A Call to End the Embargo against Cuba

by J.A. Sierra

cuba“We have a good many American farmers who need to find a foreign home for their product. We sell that product to China, a communist government. We sell it to Vietnam, a communist government. But we are told somehow that we ought not to encourage sales of food to Cuba. I don’t think Fidel Castro has ever missed a meal because of our embargo. I don’t believe he missed a meal in 40 years because we couldn’t ship U.S. food to Cuba or they couldn’t purchase food from the United States. But I think poor, sick, and hungry people in Cuba are the victims of these policies, and I personally believe that it is immoral to use food as a weapon.”
– Byron L. Dorgan, U.S. Senator from South Dakota, May 21, 2002

We sit at a sumptuous dinner table for eight that includes almost anything found in an upscale traditional Cuban meal; steamed rice, seasoned black beans, slices of pork and chicken, cooked yucca and malanga (tubers), fried plantains and a salad of tomato, lettuce, cucumber and avocado. Everything is placed on the table, and a generous assortment of Cuban pastries (filled with fruit paste) waits on the kitchen counter for later consumption. To drink we have a choice of water, Coke, Malta (a barley soft drink) and beer.
Somehow the conversation turns to Cuba and the embargo. I’m not surprised to hear Arturo, our host, issue hard-line after hard-line at the “Castro regime,” and for a second, I consider ignoring his remarks to resume enjoying the food. Instead I joke, “How can you support starving Cubans during such a splendid meal?”
“If they’re communists they should starve!” blasts my host between mouthfuls of lightly fried platanitos.
The table goes completely quiet. “They,” Arturo explains, sounding like a Florida politician, “must rise against tyranny and defeat communism before they can share the gifts of democracy,” to which our meal is attributed. The silence multiplies, and if a pin had dropped, you could have heard it bounce on the hardwood floor like a nuclear explosion. In some Cuban American circles, opposing the embargo is worse than supporting Osama bin Laden. Most of Arturo’s guests do not support the embargo, yet we all sit at his table and eat his food. “We must support democracy in Cuba,” says Maria, our host’s wife and, no doubt, the one who prepared our meal.
....
STATED EXERCISE 1 | Please rewrite the Cuba embargo essay from "Somehow the conversation" up to and including "lightly fried platanitos.", changing "platanitos" to "plantains".
STATED EXERCISE 2 | In the Cuba embargo essay, what reasons does the senator quoted at the top give for objecting to the ban on food sales to Cuba?
STATED EXERCISE 3 | Continue the Cuba embargo essay from the point where it stops.

EXTRACTED MATERIAL |
....
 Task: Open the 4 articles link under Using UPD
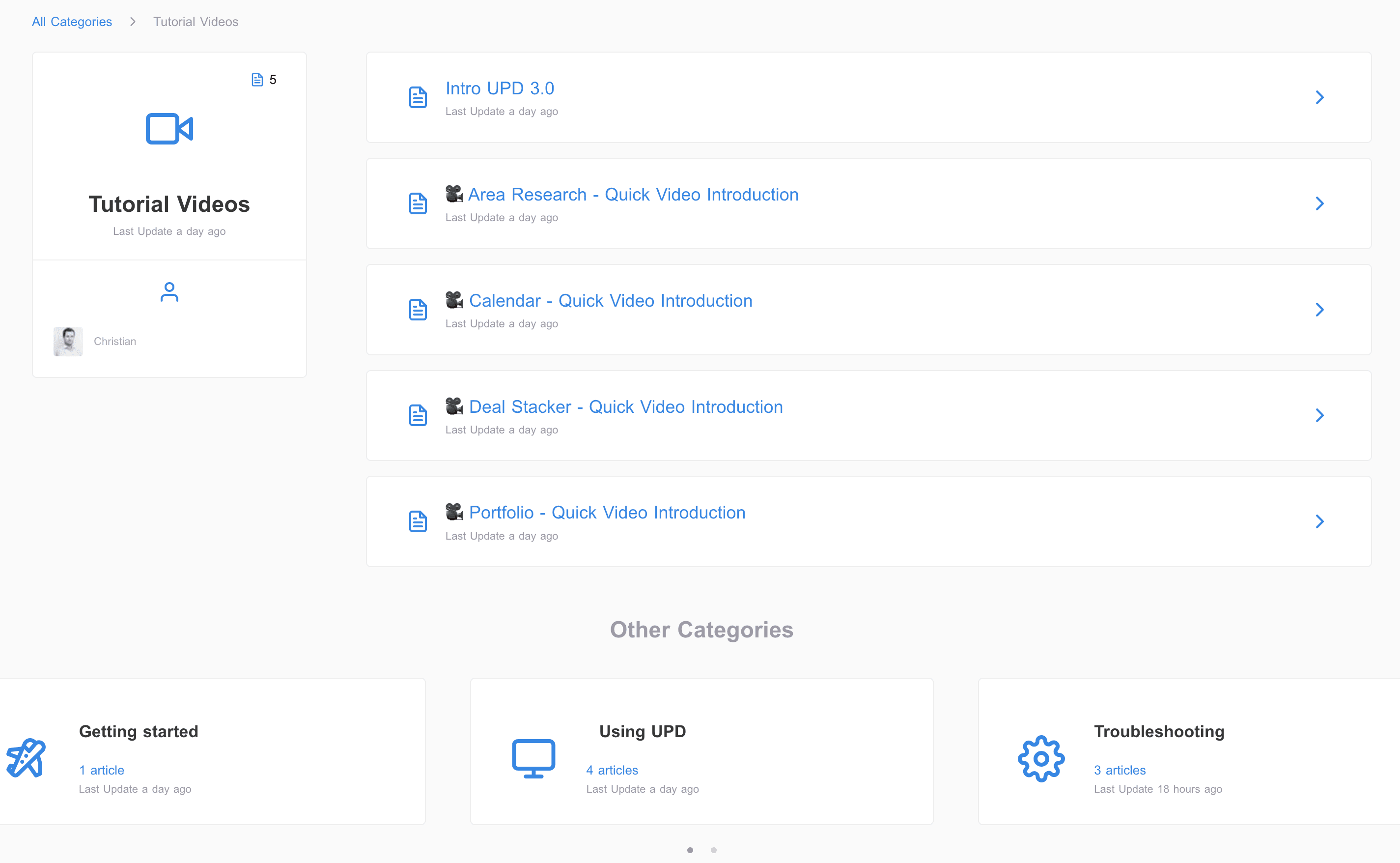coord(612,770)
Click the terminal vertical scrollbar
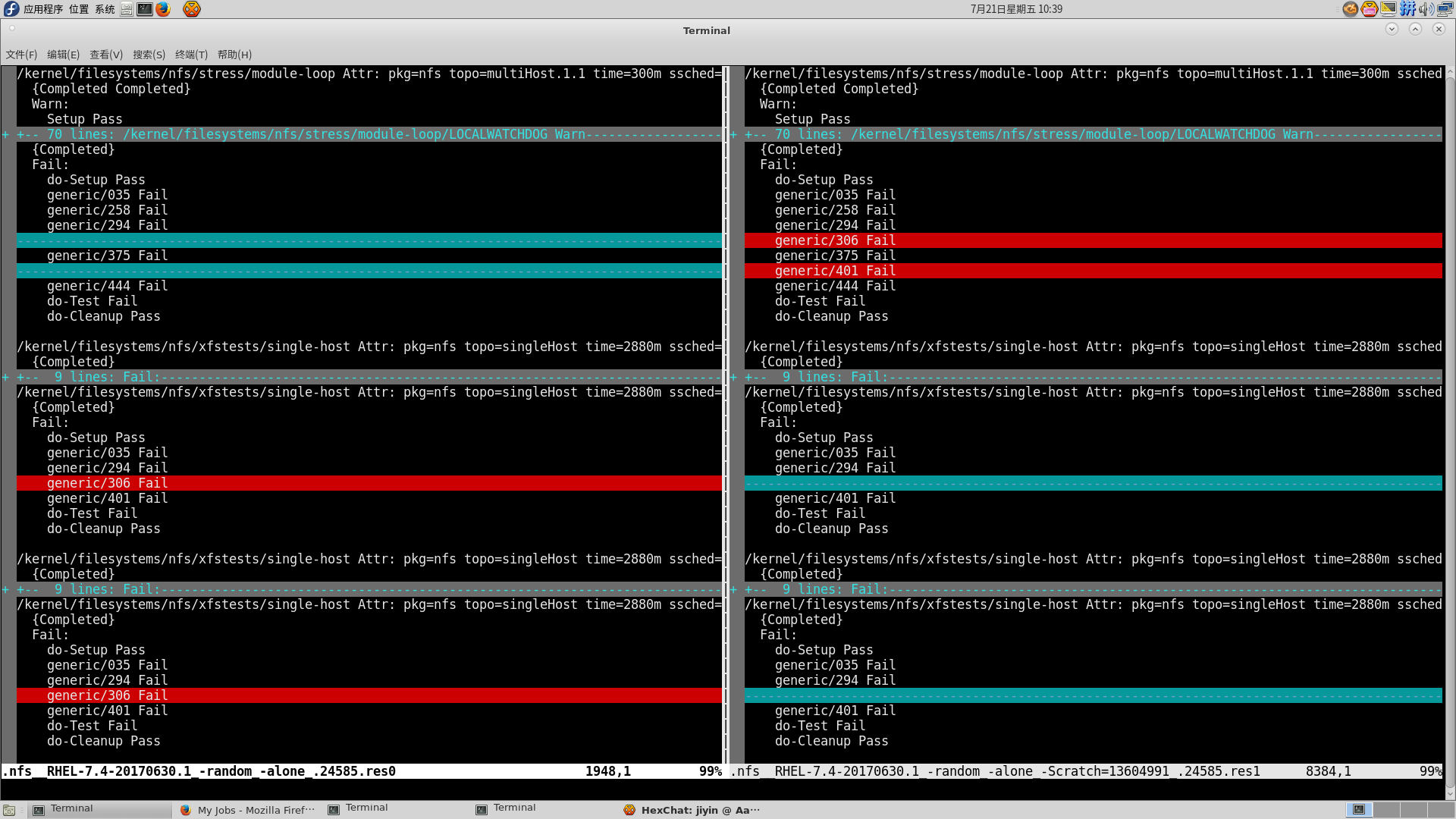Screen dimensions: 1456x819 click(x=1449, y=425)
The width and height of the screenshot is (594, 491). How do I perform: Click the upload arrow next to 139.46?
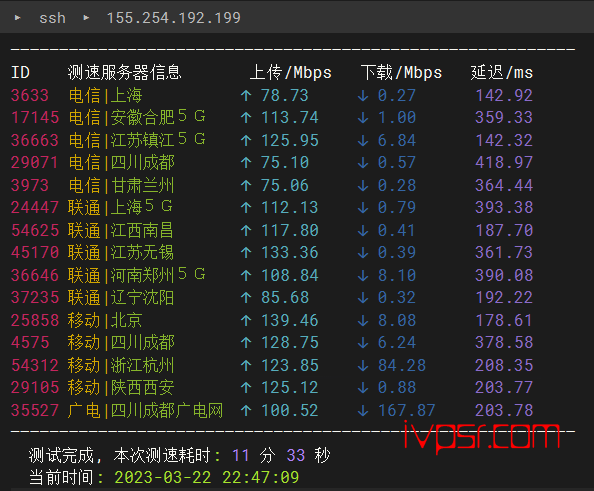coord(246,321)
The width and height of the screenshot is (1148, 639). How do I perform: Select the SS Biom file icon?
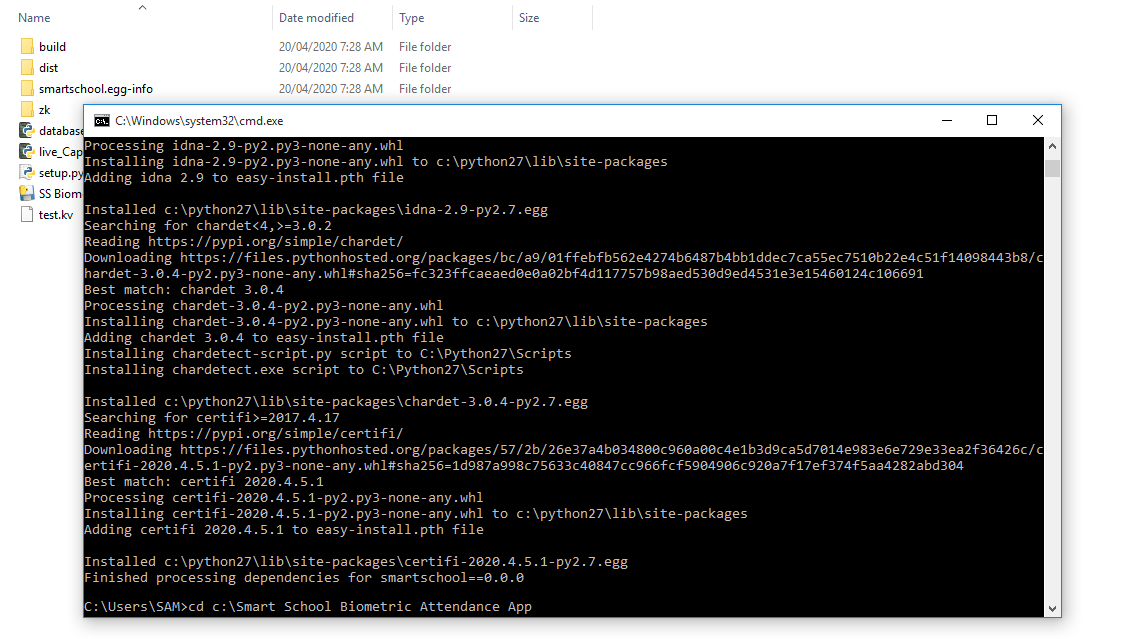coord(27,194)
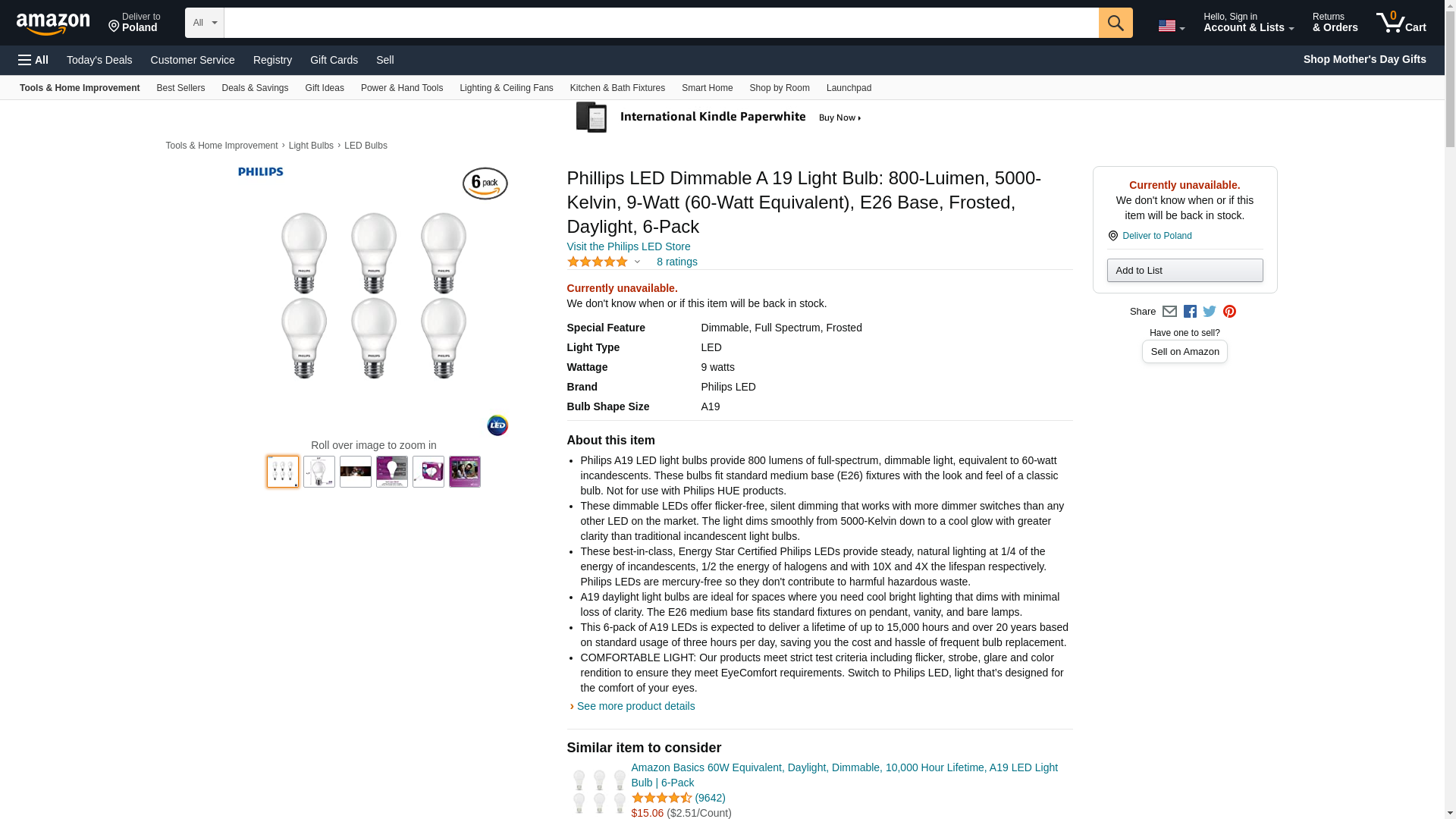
....
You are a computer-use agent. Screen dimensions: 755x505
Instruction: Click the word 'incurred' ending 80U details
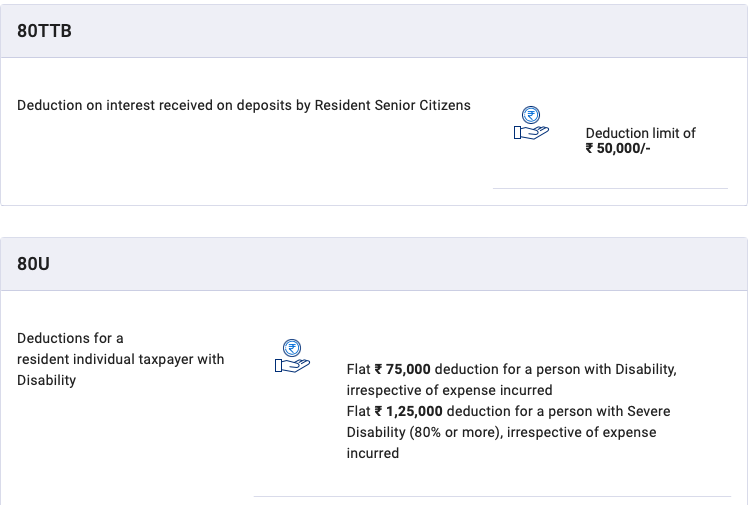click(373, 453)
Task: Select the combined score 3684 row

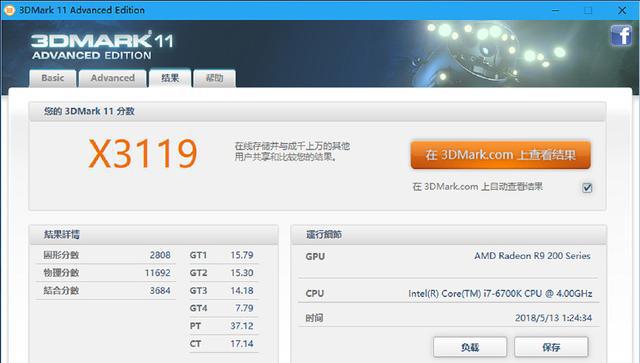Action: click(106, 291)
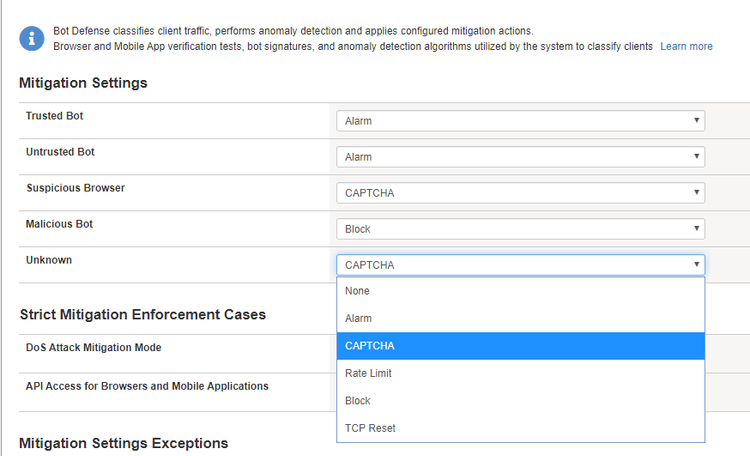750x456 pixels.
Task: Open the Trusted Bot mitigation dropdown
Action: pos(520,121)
....
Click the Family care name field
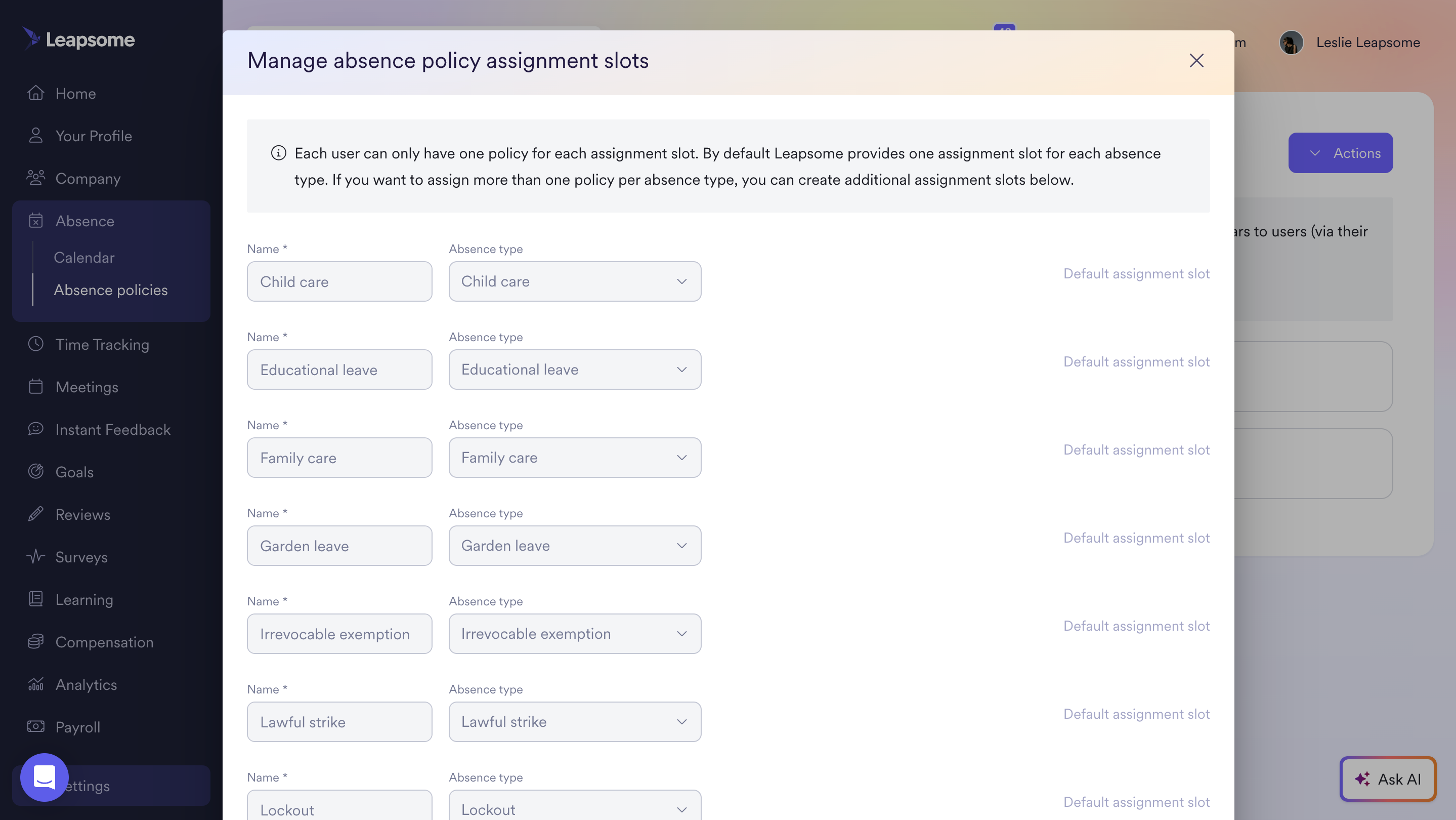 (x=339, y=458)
....
RESULT 1 |
Somehow the conversation turns to Cuba and the embargo. I’m not surprised to hear Arturo, our host, issue hard-line after hard-line at the “Castro regime,” and for a second, I consider ignoring his remarks to resume enjoying the food. Instead I joke, “How can you support starving Cubans during such a splendid meal?”
“If they’re communists they should starve!” blasts my host between mouthfuls of lightly fried plantains.

RESULT 2 | He says the embargo has never cost Fidel Castro a meal. Instead, poor, sick, and hungry people in Cuba suffer from it. He considers using food as a weapon immoral, and he points out that the U.S. already sells farm products to communist China and Vietnam.

RESULT 3 |
“Why don’t you return to Cuba and join the dissidents?” I quickly ask our host, who has settled back on his favorite living room chair, twirling a Panamanian cigar in his right hand. Again the house goes quiet, as some misunderstand the fact that Arturo and I have had this conversation thousands of times.
“Because I’d be in jail,” he responds, “or dead.”
embargo“They had about 71 political prisoners [in 2006]!” I say in exaggerated liberal outrage. “No doubt you’d have been one of them.”
This question could easily inspire others, such as, why do Cuban Americans support the idea of starving their Cuban counterparts for a fight they’re not willing to take part in? Sure, many Cuban-Americans that support the embargo want to see a U.S. military victory over Cuba, at almost any cost, evidenced by their unquestioned support for terrorists Luis Posada Carriles and Orlando Bosch. They’re frustrated with the lack of success the U.S. government has had disrupting the Cuban government with the embargo and numerous assassination and terrorist attempts.
“Cuba has turned us into abusive, angry bullies,” says Rowena, my date. “The United States has always wanted to absorb Cuba,” says Ricardo, a conservative high school teacher who disapproves of the embargo. “They see it as a natural relationship.”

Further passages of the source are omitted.